◆ Request 1
In the wall collapse text below, why must the vertical component of the normal force be greater at the bottom of the wall than at the top? Answer in one to three sentences.
◆ Request 2
Pick up the wall collapse text below after its last sentence and carry it forward.
**** Source text ****
Wall Collapse

NOTE: This is a more detailed explanation of wall collapse than what is found on the page on Natural Arch Formation.

Consider the forces acting on any one point in a tall, thin wall of rock. These include the force of gravity, the force supplied by the cementing grains that hold the rock together (its tensile strength), and the normal force all the grains supply to resist compression (its compressive strength). The first of these forces, gravity, acts in the vertical direction. The other two do not have a preferred direction.

Obviously, these forces exactly balance each other at every point in the wall. Otherwise, the wall would not stay together. Any unbalanced forces would tend to pull the wall apart. But a key point is that the magnitude of these forces must vary from point to point in the wall in a systematic way in order to maintain this balance.

The vertical component of the normal force must be greater at the bottom of the wall than at the top of the wall to resist the added weight of the rock above it. Indeed, this component of force must increase smoothly from top to bottom as the weight above increases. This balance of greater vertical forces near the bottom of the wall means that the rock there is more constrained from moving vertically than it is horizontally. But that is not the case for rock at the top of the wall where the forces balancing each other vertically are of equal magnitude to the forces balancing each other horizontally.

Now consider what happens when temperature variation causes the rock to expand and contract. At the top of the wall, expansion and contraction can happen equally in any direction. At the bottom of the wall, however, expansion and contraction will be mostly horizontal movement because of the weight of rock above.
**** Supplied material ****
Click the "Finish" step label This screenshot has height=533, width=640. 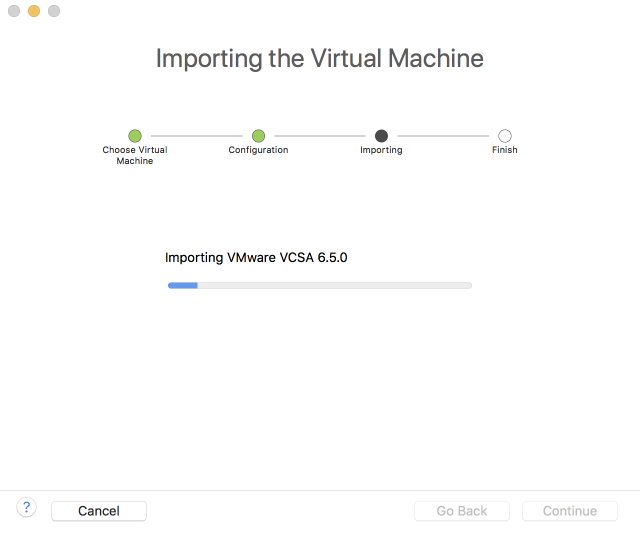(505, 150)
****
◆ Written reply 1
At the bottom, the force has to resist the added weight of the rock above. Because that weight grows steadily from top to bottom, this force must increase smoothly from top to bottom as well.

◆ Written reply 2
But now we must consider another dimension. There are two horizontal directions, one perpendicular to the wall and one parallel to it. Since the rock wall is thin, there is less normal force to resist movement along an axis perpendicular to the wall than there is along an axis parallel to it. Thus, horizontal expansion and contraction will be less constrained (greater thermal movement will occur) perpendicular to the wall than parallel to it. This is even truer if the wall widens into massive abutments at its ends, a frequent occurrence.

Therefore, temperature fluctuation will cause a tall, thin wall of rock to expand and contract mostly in the direction perpendicular to itself, i.e., the wall will become thicker as the temperature rises and thinner as it gets colder. Moreover, this tendency will be much greater at the bottom of the wall than at the top. Heat will cause the base of the wall to swell more than the top. Similarly, cold will cause the base to constrict more than the top. If one likens a cycle of expansion and contraction to breathing, it could be said that the base of the wall takes much deeper breaths than the top does during each daily temperature cycle.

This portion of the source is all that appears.